TASK TO COMPLETE – Whatever the records say, repeat them exactly as given.

Stored items:
_ _ _ _ _
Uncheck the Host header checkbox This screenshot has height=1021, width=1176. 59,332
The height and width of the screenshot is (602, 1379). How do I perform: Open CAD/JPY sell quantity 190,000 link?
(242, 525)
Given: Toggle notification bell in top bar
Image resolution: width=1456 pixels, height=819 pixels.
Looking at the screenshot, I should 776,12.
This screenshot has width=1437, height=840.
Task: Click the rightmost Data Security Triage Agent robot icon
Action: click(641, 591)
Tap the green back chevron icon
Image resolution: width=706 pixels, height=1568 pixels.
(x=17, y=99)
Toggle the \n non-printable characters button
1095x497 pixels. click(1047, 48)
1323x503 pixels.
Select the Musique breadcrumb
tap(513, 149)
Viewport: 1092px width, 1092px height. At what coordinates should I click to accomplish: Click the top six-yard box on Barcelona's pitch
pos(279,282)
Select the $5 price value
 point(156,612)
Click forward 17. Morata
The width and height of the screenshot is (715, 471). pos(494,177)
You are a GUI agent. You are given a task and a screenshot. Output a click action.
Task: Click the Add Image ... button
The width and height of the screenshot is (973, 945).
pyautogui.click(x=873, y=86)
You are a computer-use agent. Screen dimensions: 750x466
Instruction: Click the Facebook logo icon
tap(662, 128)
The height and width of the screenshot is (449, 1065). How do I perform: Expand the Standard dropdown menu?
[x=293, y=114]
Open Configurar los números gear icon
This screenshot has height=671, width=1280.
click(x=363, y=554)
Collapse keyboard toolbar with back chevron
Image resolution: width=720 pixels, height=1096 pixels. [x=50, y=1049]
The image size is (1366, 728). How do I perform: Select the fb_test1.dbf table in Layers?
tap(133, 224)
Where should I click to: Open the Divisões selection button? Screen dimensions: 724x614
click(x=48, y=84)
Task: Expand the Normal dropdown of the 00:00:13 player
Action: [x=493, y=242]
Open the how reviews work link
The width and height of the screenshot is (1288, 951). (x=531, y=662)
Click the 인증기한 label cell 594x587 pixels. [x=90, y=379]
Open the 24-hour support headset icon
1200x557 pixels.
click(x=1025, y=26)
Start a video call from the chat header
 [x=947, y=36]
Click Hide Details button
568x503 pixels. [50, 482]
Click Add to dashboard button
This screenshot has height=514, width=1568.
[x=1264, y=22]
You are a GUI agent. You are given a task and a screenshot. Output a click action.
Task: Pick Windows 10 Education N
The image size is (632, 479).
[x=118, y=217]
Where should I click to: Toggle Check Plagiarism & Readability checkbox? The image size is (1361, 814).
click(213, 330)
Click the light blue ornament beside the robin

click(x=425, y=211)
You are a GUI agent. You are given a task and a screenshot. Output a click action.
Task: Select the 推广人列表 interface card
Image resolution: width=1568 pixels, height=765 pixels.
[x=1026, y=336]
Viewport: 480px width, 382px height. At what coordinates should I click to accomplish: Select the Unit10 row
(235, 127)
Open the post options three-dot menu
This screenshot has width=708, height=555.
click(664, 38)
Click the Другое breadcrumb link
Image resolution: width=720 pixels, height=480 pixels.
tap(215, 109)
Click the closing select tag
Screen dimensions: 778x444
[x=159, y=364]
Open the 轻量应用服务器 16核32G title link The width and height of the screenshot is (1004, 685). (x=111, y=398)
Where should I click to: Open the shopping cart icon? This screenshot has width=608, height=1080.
_ _ _ _ _
TASK ANSWER –
Uncheck the Host header checkbox This screenshot has height=1021, width=1176. 59,332
The height and width of the screenshot is (602, 1379). How do I perform: Open CAD/JPY sell quantity 190,000 link?
(242, 525)
Given: Toggle notification bell in top bar
Image resolution: width=1456 pixels, height=819 pixels.
Looking at the screenshot, I should 776,12.
This screenshot has width=1437, height=840.
Task: Click the rightmost Data Security Triage Agent robot icon
Action: click(641, 591)
Tap the green back chevron icon
Image resolution: width=706 pixels, height=1568 pixels.
(x=17, y=99)
Toggle the \n non-printable characters button
1095x497 pixels. click(1047, 48)
1323x503 pixels.
Select the Musique breadcrumb
tap(513, 149)
Viewport: 1092px width, 1092px height. At what coordinates should I click to accomplish: Click the top six-yard box on Barcelona's pitch
pos(279,282)
Select the $5 price value
 point(156,612)
Click forward 17. Morata
The width and height of the screenshot is (715, 471). pos(494,177)
You are a GUI agent. You are given a task and a screenshot. Output a click action.
Task: Click the Add Image ... button
The width and height of the screenshot is (973, 945).
pyautogui.click(x=873, y=86)
You are a computer-use agent. Screen dimensions: 750x466
Instruction: Click the Facebook logo icon
tap(662, 128)
The height and width of the screenshot is (449, 1065). How do I perform: Expand the Standard dropdown menu?
[x=293, y=114]
Open Configurar los números gear icon
This screenshot has height=671, width=1280.
click(x=363, y=554)
Collapse keyboard toolbar with back chevron
Image resolution: width=720 pixels, height=1096 pixels. [x=50, y=1049]
The image size is (1366, 728). How do I perform: Select the fb_test1.dbf table in Layers?
tap(133, 224)
Where should I click to: Open the Divisões selection button? Screen dimensions: 724x614
click(x=48, y=84)
Task: Expand the Normal dropdown of the 00:00:13 player
Action: [x=493, y=242]
Open the how reviews work link
The width and height of the screenshot is (1288, 951). (x=531, y=662)
Click the 인증기한 label cell 594x587 pixels. [x=90, y=379]
Open the 24-hour support headset icon
1200x557 pixels.
click(x=1025, y=26)
Start a video call from the chat header
 [x=947, y=36]
Click Hide Details button
568x503 pixels. [50, 482]
Click Add to dashboard button
This screenshot has height=514, width=1568.
[x=1264, y=22]
You are a GUI agent. You are given a task and a screenshot. Output a click action.
Task: Pick Windows 10 Education N
The image size is (632, 479).
[x=118, y=217]
Where should I click to: Toggle Check Plagiarism & Readability checkbox? The image size is (1361, 814).
click(213, 330)
Click the light blue ornament beside the robin

click(x=425, y=211)
You are a GUI agent. You are given a task and a screenshot. Output a click action.
Task: Select the 推广人列表 interface card
Image resolution: width=1568 pixels, height=765 pixels.
[x=1026, y=336]
Viewport: 480px width, 382px height. At what coordinates should I click to accomplish: Select the Unit10 row
(235, 127)
Open the post options three-dot menu
This screenshot has width=708, height=555.
click(664, 38)
Click the Другое breadcrumb link
Image resolution: width=720 pixels, height=480 pixels.
tap(215, 109)
Click the closing select tag
Screen dimensions: 778x444
[x=159, y=364]
Open the 轻量应用服务器 16核32G title link The width and height of the screenshot is (1004, 685). (x=111, y=398)
Where should I click to: Open the shopping cart icon? This screenshot has width=608, height=1080.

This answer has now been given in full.